Office: Scobey Hall 302
Phone: (605) 688-4062
Paul.Baggett@sdstate.edu
Major Areas: 19th and 20th Century American literature and culture, American Studies, and cultural theory.
Paul Baggett received his Ph.D. from the University of Miami (2007), his M.A. from California State University, Long Beach (1993), and his B. A. from the University of California, Irvine (1989). He specializes in nineteenth and twentieth-century American literature and cultural theory, with particular interests in aesthetic theory, commodity culture and political fiction. He has published articles on Frederick Douglass and Jamaican writer Mary Seacole, and is currently working on a book project dealing with a collection of writers who tested the political viability of the literary marketplace during a period extending from the Reconstruction era to the Harlem Renaissance.
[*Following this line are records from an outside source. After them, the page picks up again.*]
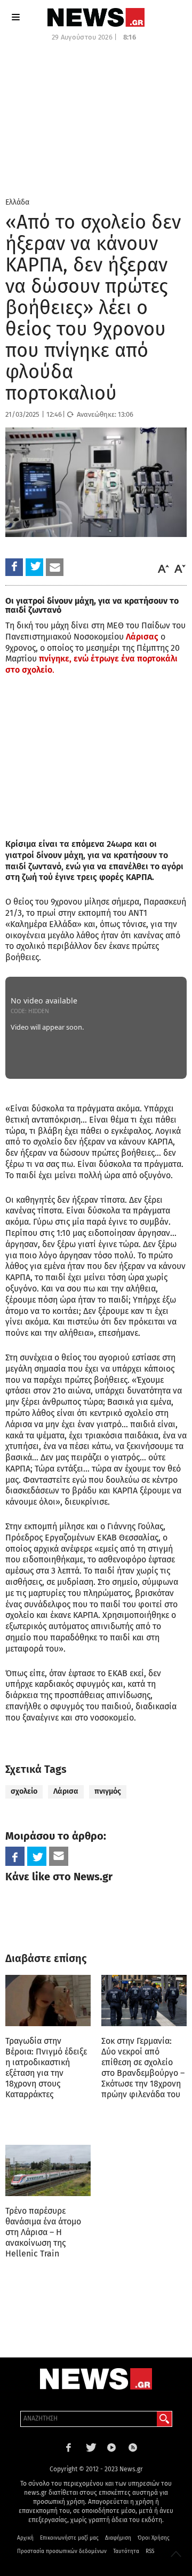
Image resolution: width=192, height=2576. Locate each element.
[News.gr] (96, 17)
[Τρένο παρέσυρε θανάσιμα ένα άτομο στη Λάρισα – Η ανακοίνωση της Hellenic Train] (48, 2170)
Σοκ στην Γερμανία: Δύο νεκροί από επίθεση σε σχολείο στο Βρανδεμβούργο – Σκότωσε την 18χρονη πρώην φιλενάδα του (143, 2067)
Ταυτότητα (126, 2551)
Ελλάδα (17, 202)
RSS (150, 2551)
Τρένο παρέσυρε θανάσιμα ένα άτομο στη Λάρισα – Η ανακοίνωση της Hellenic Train (43, 2232)
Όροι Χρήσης (154, 2538)
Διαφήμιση (118, 2538)
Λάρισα (65, 1791)
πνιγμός (107, 1791)
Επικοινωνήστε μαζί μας (69, 2538)
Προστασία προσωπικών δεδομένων (62, 2551)
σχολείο (24, 1791)
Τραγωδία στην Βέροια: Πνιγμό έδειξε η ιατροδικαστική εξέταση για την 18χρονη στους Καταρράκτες (46, 2067)
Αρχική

Dr. Baggett’s teaching reflects his broader interests in United States’ cultural history. At SDSU, he has offered courses in the American Renaissance, American Literature of the West, American literature surveys from the colonial period to the present, and Introduction to Literature. In addition, he has taught beginning and advanced composition courses, focusing on global modernization, borders and frontiers, and race and sexuality in popular culture. Dr. Baggett is an active member of various academic associations, including the Modern Language Association, the American Studies Association, and the Society for the Study of Multi-Ethnic Literature of the United States.